-- EXERCISE AIM --
Give the data again, word for word.

[Collected data]
┄┄┄┄┄┄

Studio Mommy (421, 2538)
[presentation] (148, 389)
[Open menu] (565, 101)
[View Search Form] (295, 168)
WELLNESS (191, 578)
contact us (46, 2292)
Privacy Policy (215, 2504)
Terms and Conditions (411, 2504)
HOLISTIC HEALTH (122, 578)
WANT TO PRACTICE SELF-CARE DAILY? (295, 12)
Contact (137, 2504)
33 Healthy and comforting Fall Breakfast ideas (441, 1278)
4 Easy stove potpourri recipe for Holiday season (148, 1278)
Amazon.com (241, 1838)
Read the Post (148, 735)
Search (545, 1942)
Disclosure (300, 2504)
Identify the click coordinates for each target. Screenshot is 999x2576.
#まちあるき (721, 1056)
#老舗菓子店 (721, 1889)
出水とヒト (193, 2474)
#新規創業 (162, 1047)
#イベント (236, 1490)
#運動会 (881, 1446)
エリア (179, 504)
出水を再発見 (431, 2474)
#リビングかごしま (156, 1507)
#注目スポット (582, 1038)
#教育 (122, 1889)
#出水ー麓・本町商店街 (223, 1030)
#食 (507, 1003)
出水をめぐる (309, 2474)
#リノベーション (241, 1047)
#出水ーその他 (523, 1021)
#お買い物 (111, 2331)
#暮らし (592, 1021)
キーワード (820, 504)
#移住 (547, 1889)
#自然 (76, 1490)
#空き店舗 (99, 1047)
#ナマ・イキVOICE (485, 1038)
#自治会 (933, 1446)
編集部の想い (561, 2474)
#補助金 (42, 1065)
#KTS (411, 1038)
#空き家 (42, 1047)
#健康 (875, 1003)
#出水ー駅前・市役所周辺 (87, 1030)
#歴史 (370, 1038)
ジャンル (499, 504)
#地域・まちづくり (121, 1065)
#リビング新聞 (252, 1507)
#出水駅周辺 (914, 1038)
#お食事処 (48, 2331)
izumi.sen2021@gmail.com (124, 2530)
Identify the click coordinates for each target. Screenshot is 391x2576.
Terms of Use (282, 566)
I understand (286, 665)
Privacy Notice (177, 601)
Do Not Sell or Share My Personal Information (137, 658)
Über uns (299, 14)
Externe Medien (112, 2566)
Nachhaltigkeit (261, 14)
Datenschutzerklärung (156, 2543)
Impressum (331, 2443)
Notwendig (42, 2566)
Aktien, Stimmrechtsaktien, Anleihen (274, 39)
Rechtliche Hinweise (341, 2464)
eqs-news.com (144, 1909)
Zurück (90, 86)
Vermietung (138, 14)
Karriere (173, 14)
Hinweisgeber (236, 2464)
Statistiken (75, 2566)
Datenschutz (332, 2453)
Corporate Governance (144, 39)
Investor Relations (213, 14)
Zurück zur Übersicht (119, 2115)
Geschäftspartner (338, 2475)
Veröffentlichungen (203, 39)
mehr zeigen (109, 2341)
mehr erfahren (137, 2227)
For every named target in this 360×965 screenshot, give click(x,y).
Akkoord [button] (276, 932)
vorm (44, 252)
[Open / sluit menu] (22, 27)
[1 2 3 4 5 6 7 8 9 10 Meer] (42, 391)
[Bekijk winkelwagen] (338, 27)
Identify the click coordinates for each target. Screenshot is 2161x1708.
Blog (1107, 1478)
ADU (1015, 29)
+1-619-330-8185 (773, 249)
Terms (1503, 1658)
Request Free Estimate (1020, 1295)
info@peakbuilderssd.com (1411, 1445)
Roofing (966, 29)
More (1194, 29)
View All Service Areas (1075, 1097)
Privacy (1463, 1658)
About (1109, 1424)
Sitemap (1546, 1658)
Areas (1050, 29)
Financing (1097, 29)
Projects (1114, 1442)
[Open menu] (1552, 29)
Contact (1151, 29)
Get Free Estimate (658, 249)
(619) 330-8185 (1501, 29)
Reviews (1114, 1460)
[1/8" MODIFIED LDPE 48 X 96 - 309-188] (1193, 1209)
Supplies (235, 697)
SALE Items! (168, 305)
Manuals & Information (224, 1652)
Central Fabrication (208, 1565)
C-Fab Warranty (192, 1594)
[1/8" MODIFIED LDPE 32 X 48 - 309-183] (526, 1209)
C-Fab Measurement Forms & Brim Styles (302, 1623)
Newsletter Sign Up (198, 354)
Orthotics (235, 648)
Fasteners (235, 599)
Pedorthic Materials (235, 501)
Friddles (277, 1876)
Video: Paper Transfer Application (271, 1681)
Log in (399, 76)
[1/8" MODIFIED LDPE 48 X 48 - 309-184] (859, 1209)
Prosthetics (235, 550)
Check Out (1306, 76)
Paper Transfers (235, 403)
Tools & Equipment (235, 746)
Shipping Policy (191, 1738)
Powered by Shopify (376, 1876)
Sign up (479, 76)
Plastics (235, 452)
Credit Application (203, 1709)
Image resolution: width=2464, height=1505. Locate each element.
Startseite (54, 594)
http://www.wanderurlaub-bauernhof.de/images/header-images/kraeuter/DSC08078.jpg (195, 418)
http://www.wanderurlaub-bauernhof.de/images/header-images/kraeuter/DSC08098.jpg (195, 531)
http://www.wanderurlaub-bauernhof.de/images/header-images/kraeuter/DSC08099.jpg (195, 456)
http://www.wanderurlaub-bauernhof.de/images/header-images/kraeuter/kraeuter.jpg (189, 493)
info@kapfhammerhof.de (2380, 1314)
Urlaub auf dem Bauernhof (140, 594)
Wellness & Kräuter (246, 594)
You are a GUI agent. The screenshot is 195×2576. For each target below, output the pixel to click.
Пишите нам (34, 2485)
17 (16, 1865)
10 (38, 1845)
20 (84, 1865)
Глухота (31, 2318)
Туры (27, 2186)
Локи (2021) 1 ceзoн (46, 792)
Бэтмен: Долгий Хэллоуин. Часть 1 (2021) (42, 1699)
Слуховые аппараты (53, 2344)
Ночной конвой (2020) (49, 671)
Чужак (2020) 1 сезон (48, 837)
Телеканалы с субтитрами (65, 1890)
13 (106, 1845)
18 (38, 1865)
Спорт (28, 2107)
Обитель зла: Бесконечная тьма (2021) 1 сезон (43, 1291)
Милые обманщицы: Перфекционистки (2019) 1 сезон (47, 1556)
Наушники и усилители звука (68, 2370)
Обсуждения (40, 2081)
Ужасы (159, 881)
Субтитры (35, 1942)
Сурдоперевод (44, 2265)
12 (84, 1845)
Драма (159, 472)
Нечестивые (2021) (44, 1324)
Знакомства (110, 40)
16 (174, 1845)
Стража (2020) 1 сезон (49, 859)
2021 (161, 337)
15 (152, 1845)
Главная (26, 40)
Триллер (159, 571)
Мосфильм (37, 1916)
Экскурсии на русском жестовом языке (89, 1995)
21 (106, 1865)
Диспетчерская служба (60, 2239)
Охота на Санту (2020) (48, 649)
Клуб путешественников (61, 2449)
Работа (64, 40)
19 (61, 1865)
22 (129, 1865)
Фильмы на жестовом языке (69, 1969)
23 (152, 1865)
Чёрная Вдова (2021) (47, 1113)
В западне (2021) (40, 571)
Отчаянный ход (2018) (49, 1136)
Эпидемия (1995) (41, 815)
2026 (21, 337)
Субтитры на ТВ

┄┄┄┄┄┄

-- EXPECTED ANSWER --
Studio Mommy (421, 2538)
[presentation] (148, 389)
[Open menu] (565, 101)
[View Search Form] (295, 168)
WELLNESS (191, 578)
contact us (46, 2292)
Privacy Policy (215, 2504)
Terms and Conditions (411, 2504)
HOLISTIC HEALTH (122, 578)
WANT TO PRACTICE SELF-CARE DAILY? (295, 12)
Contact (137, 2504)
33 Healthy and comforting Fall Breakfast ideas (441, 1278)
4 Easy stove potpourri recipe for Holiday season (148, 1278)
Amazon.com (241, 1838)
Read the Post (148, 735)
Search (545, 1942)
Disclosure (300, 2504)
Identify the click coordinates for each target. Screenshot is 999x2576.
#まちあるき (721, 1056)
#老舗菓子店 (721, 1889)
出水とヒト (193, 2474)
#新規創業 (162, 1047)
#イベント (236, 1490)
#運動会 (881, 1446)
エリア (179, 504)
出水を再発見 (431, 2474)
#リビングかごしま (156, 1507)
#注目スポット (582, 1038)
#教育 (122, 1889)
#出水ー麓・本町商店街 (223, 1030)
#食 (507, 1003)
出水をめぐる (309, 2474)
#リノベーション (241, 1047)
#出水ーその他 (523, 1021)
#お買い物 (111, 2331)
#暮らし (592, 1021)
キーワード (820, 504)
#移住 (547, 1889)
#自然 (76, 1490)
#空き店舗 (99, 1047)
#ナマ・イキVOICE (485, 1038)
#自治会 (933, 1446)
編集部の想い (561, 2474)
#補助金 (42, 1065)
#KTS (411, 1038)
#空き家 (42, 1047)
#健康 (875, 1003)
#出水ー駅前・市役所周辺 (87, 1030)
#歴史 (370, 1038)
ジャンル (499, 504)
#地域・まちづくり (121, 1065)
#リビング新聞 (252, 1507)
#出水駅周辺 (914, 1038)
#お食事処 (48, 2331)
izumi.sen2021@gmail.com (124, 2530)
Identify the click coordinates for each target. Screenshot is 391x2576.
Terms of Use (282, 566)
I understand (286, 665)
Privacy Notice (177, 601)
Do Not Sell or Share My Personal Information (137, 658)
Über uns (299, 14)
Externe Medien (112, 2566)
Nachhaltigkeit (261, 14)
Datenschutzerklärung (156, 2543)
Impressum (331, 2443)
Notwendig (42, 2566)
Aktien, Stimmrechtsaktien, Anleihen (274, 39)
Rechtliche Hinweise (341, 2464)
eqs-news.com (144, 1909)
Zurück (90, 86)
Vermietung (138, 14)
Karriere (173, 14)
Hinweisgeber (236, 2464)
Statistiken (75, 2566)
Datenschutz (332, 2453)
Corporate Governance (144, 39)
Investor Relations (213, 14)
Zurück zur Übersicht (119, 2115)
Geschäftspartner (338, 2475)
Veröffentlichungen (203, 39)
mehr zeigen (109, 2341)
mehr erfahren (137, 2227)
For every named target in this 360×965 screenshot, give click(x,y).
Akkoord [button] (276, 932)
vorm (44, 252)
[Open / sluit menu] (22, 27)
[1 2 3 4 5 6 7 8 9 10 Meer] (42, 391)
[Bekijk winkelwagen] (338, 27)
Identify the click coordinates for each target. Screenshot is 2161x1708.
Blog (1107, 1478)
ADU (1015, 29)
+1-619-330-8185 (773, 249)
Terms (1503, 1658)
Request Free Estimate (1020, 1295)
info@peakbuilderssd.com (1411, 1445)
Roofing (966, 29)
More (1194, 29)
View All Service Areas (1075, 1097)
Privacy (1463, 1658)
About (1109, 1424)
Sitemap (1546, 1658)
Areas (1050, 29)
Financing (1097, 29)
Projects (1114, 1442)
[Open menu] (1552, 29)
Contact (1151, 29)
Get Free Estimate (658, 249)
(619) 330-8185 (1501, 29)
Reviews (1114, 1460)
[1/8" MODIFIED LDPE 48 X 96 - 309-188] (1193, 1209)
Supplies (235, 697)
SALE Items! (168, 305)
Manuals & Information (224, 1652)
Central Fabrication (208, 1565)
C-Fab Warranty (192, 1594)
[1/8" MODIFIED LDPE 32 X 48 - 309-183] (526, 1209)
C-Fab Measurement Forms & Brim Styles (302, 1623)
Newsletter Sign Up (198, 354)
Orthotics (235, 648)
Fasteners (235, 599)
Pedorthic Materials (235, 501)
Friddles (277, 1876)
Video: Paper Transfer Application (271, 1681)
Log in (399, 76)
[1/8" MODIFIED LDPE 48 X 48 - 309-184] (859, 1209)
Prosthetics (235, 550)
Check Out (1306, 76)
Paper Transfers (235, 403)
Tools & Equipment (235, 746)
Shipping Policy (191, 1738)
Powered by Shopify (376, 1876)
Sign up (479, 76)
Plastics (235, 452)
Credit Application (203, 1709)
Image resolution: width=2464, height=1505. Locate each element.
Startseite (54, 594)
http://www.wanderurlaub-bauernhof.de/images/header-images/kraeuter/DSC08078.jpg (195, 418)
http://www.wanderurlaub-bauernhof.de/images/header-images/kraeuter/DSC08098.jpg (195, 531)
http://www.wanderurlaub-bauernhof.de/images/header-images/kraeuter/DSC08099.jpg (195, 456)
http://www.wanderurlaub-bauernhof.de/images/header-images/kraeuter/kraeuter.jpg (189, 493)
info@kapfhammerhof.de (2380, 1314)
Urlaub auf dem Bauernhof (140, 594)
Wellness & Kräuter (246, 594)
You are a GUI agent. The screenshot is 195×2576. For each target below, output the pixel to click.
Пишите нам (34, 2485)
17 (16, 1865)
10 (38, 1845)
20 (84, 1865)
Глухота (31, 2318)
Туры (27, 2186)
Локи (2021) 1 ceзoн (46, 792)
Бэтмен: Долгий Хэллоуин. Часть 1 (2021) (42, 1699)
Слуховые аппараты (53, 2344)
Ночной конвой (2020) (49, 671)
Чужак (2020) 1 сезон (48, 837)
Телеканалы с субтитрами (65, 1890)
13 (106, 1845)
18 (38, 1865)
Спорт (28, 2107)
Обитель зла: Бесконечная тьма (2021) 1 сезон (43, 1291)
Милые обманщицы: Перфекционистки (2019) 1 сезон (47, 1556)
Наушники и усилители звука (68, 2370)
Обсуждения (40, 2081)
Ужасы (159, 881)
Субтитры (35, 1942)
Сурдоперевод (44, 2265)
12 (84, 1845)
Драма (159, 472)
Нечестивые (2021) (44, 1324)
Знакомства (110, 40)
16 (174, 1845)
Стража (2020) 1 сезон (49, 859)
2021 (161, 337)
15 (152, 1845)
Главная (26, 40)
Триллер (159, 571)
Мосфильм (37, 1916)
Экскурсии на русском жестовом языке (89, 1995)
21 (106, 1865)
Диспетчерская служба (60, 2239)
Охота на Санту (2020) (48, 649)
Клуб путешественников (61, 2449)
Работа (64, 40)
19 (61, 1865)
22 (129, 1865)
Фильмы на жестовом языке (69, 1969)
23 (152, 1865)
Чёрная Вдова (2021) (47, 1113)
В западне (2021) (40, 571)
Отчаянный ход (2018) (49, 1136)
Эпидемия (1995) (41, 815)
2026 (21, 337)
Субтитры на ТВ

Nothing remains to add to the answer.